Em dezembro de 2020, por exemplo, Araújo, usou um evento extraordinário da ONU para tratar da crise da covid-19 para criticar a OMS, questionar o multilateralismo e para defender alguns de seus mantras da diplomacia do atual governo, principalmente a soberania nacional. 

O evento virtual contou com mais de 90 presidentes e primeiros-ministros. A meta era a de garantir um compromisso amplo sobre como dar uma resposta global à crise. Mas o presidente Jair Bolsonaro optou por não participar. Araújo, pelo protocolo, ficou para o final da fila, sendo um dos últimos a discursar e quando já era o início da noite em Nova York. 

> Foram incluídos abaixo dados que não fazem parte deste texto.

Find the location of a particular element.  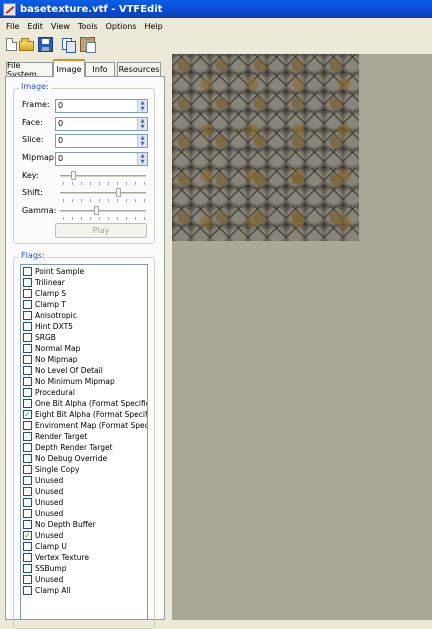

gamma-slider-thumb is located at coordinates (96, 210).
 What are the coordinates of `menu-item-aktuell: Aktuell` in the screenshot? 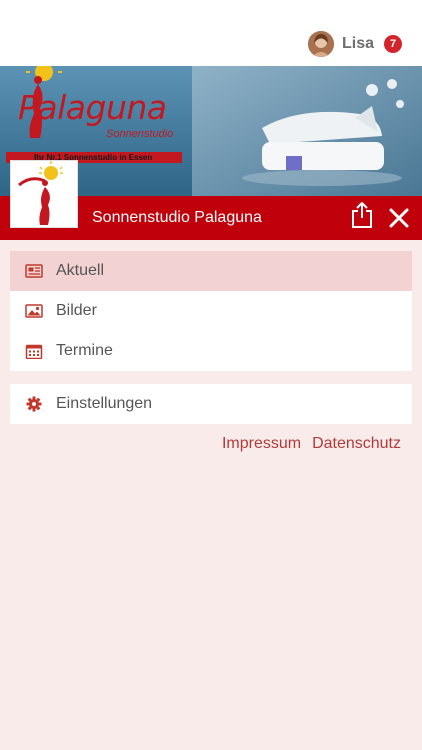 It's located at (211, 271).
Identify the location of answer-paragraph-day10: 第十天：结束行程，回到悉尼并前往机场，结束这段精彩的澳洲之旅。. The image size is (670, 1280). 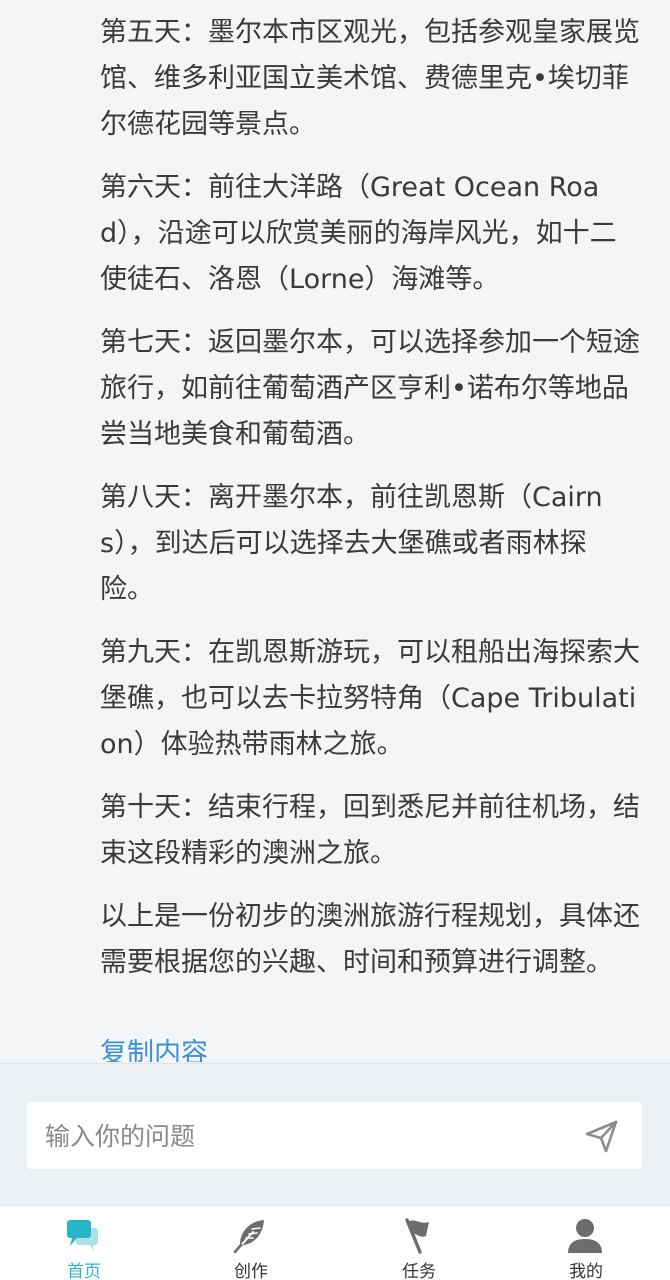
(370, 830).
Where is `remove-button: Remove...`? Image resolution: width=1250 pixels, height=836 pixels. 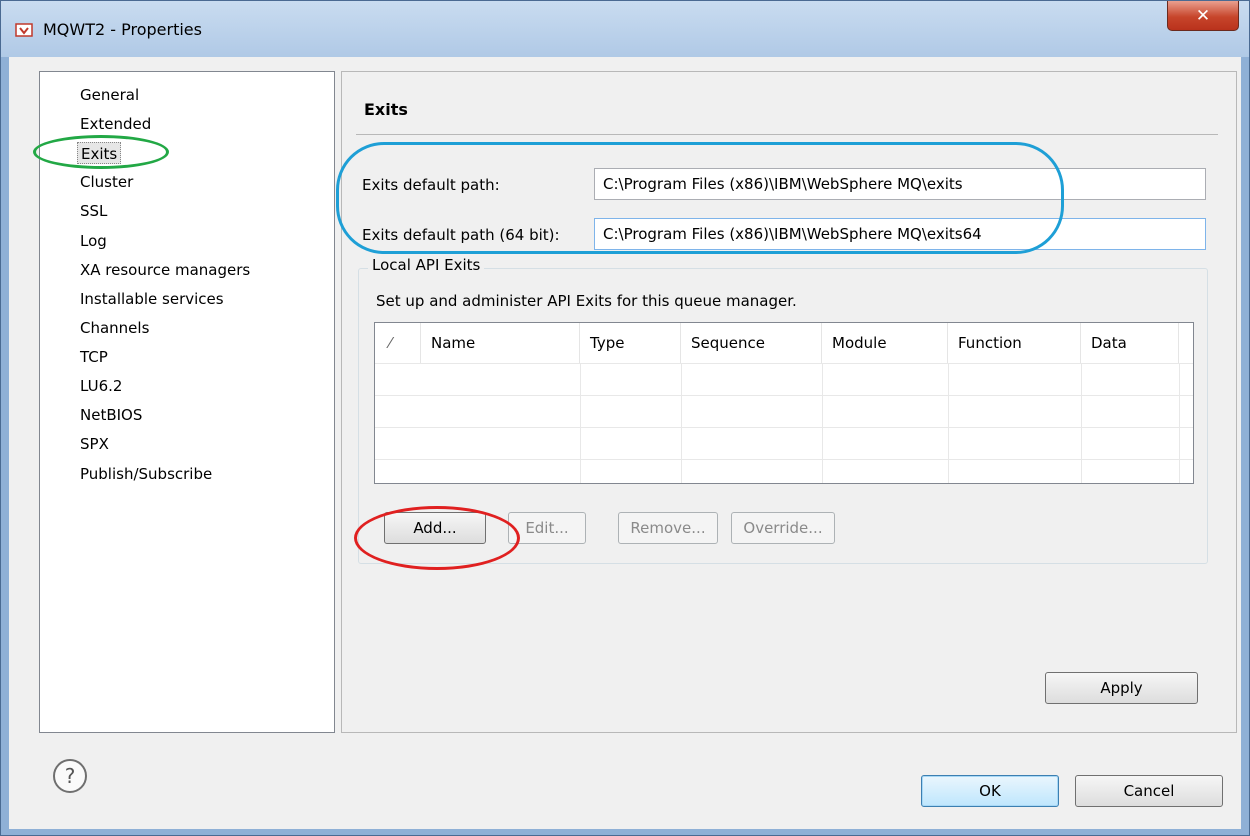 remove-button: Remove... is located at coordinates (668, 528).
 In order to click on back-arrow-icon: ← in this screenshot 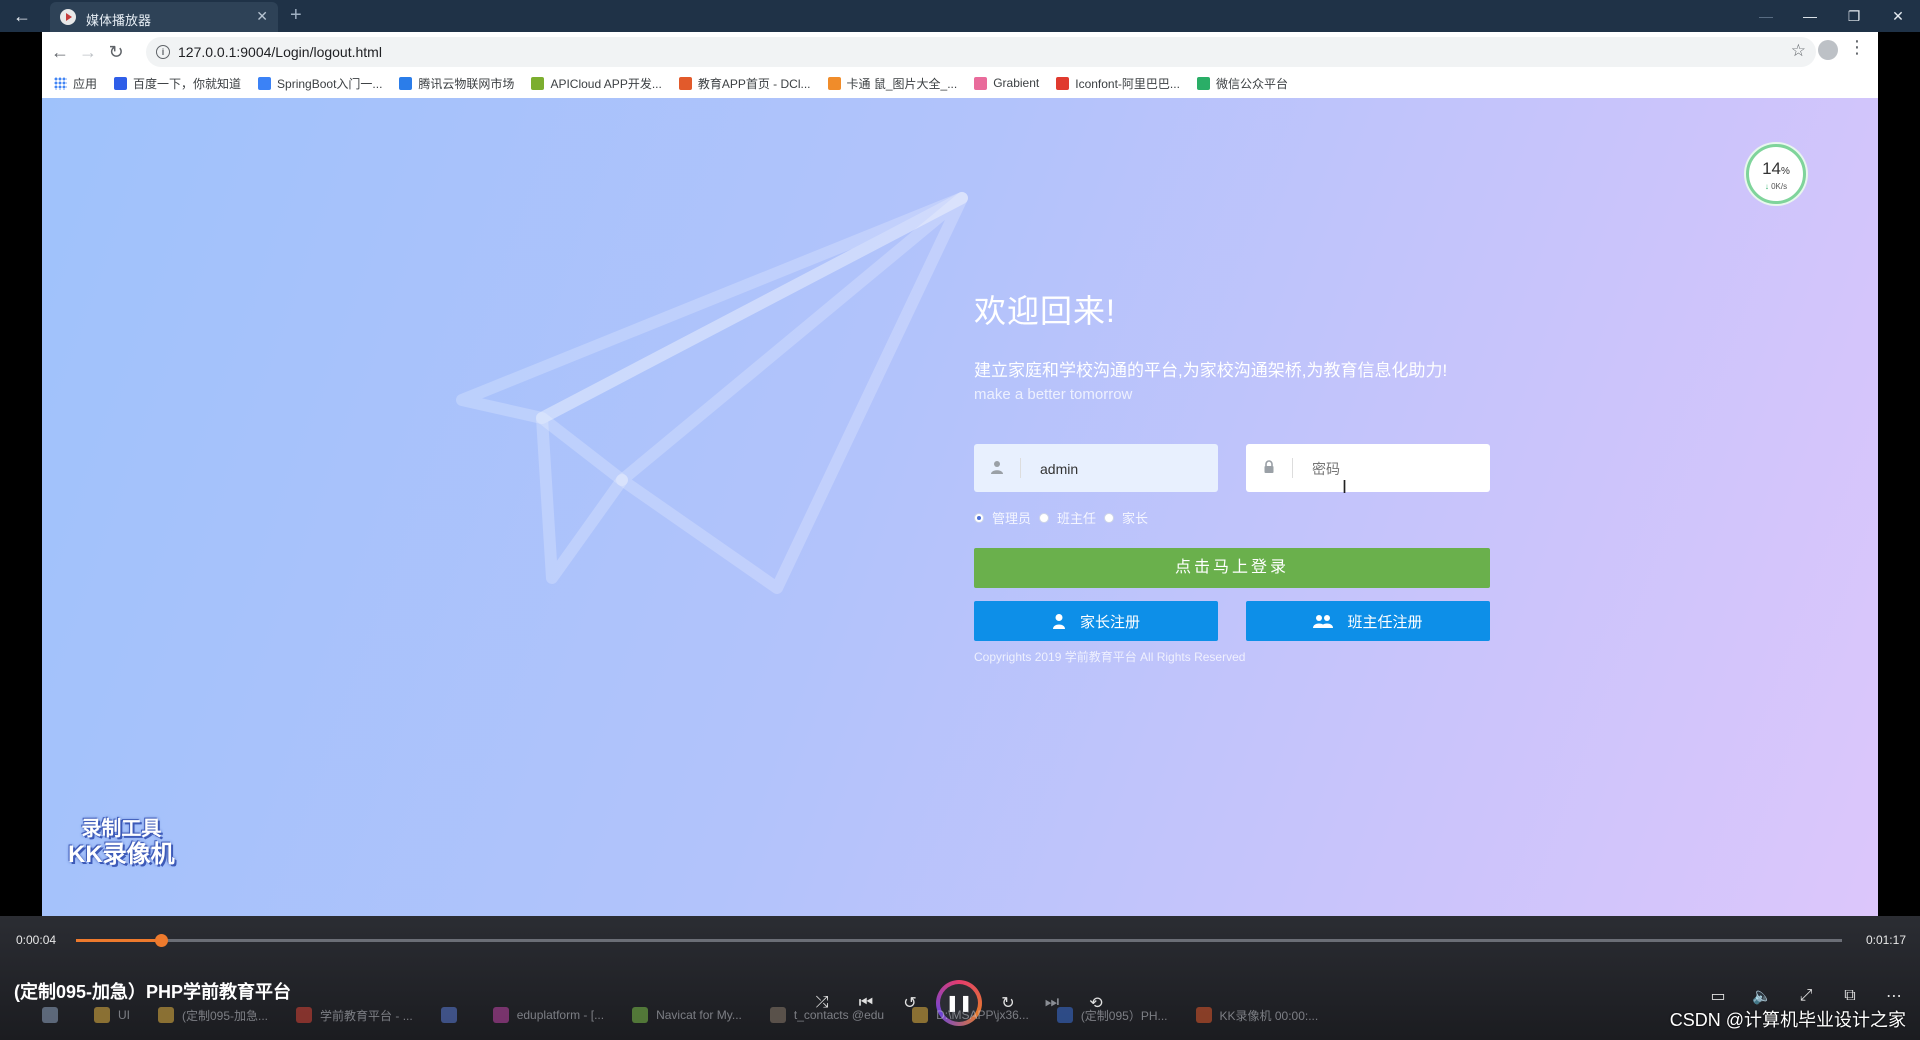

Em seu discurso, o chanceler fez questão de romper um tom de apoio ao multilateralismo adotado pelos demais governos e deixar claro que foram governos nacionais quem deram uma resposta à crise. Segundo o ministro, a crise não poderia ser usada como "pretexto" para ampliar a agenda ou o mandato da ONU e, em sua visão, o organismo é apenas uma "plataforma para compartilhar experiências".

Sua defesa era de que a resposta contra a covid-19 é de responsabilidade de governos nacionais, e não de organismos estrangeiros. Para ele, não deve haver uma transferência de competências do nível nacional para o internacional e criticou "clichês bonitos como "o mundo precisa de mais multilateralismo" ou "problemas globais exigem respostas globais". 

O governo brasileiro ainda optou por não aderiu a um compromisso assinado por 130 países de todo o mundo na ONU contra a desinformação em meio à pandemia. Em junho de 2020, uma ofensiva na ONU por parte de governos estabeleceu um compromisso global para lutar contra a desinformação durante a pandemia... - 

Aliados do governo de Jair Bolsonaro como Israel, Índia, Hungria e Japão assinaram a declaração. Até mesmo o governo dos EUA de Donald Trump aderiu, assim como o Reino Unido de Boris Johnson. Também aderiram ao projeto Alemanha, França e Itália, entre muitos outros países. 

O texto da iniciativa alertava que "à medida que a COVID-19 se espalha, um tsunami de desinformação, ódio, bode expiatório e assustador foi desencadeado". Segundo os governos, em tempos de crise de saúde, "a propagação da "infodemia" pode ser tão perigosa para a saúde e segurança humana quanto a própria pandemia". 

"Entre outras consequências negativas, a COVID-19 criou condições que permitem a disseminação de desinformação, notícias falsas e vídeos para fomentar a violência e dividir as comunidades", alertaram os governos. "Por estas razões, pedimos a todos que parem imediatamente de difundir informações errôneas e observem as recomendações da ONU para enfrentar este problema", sugeriram os governos.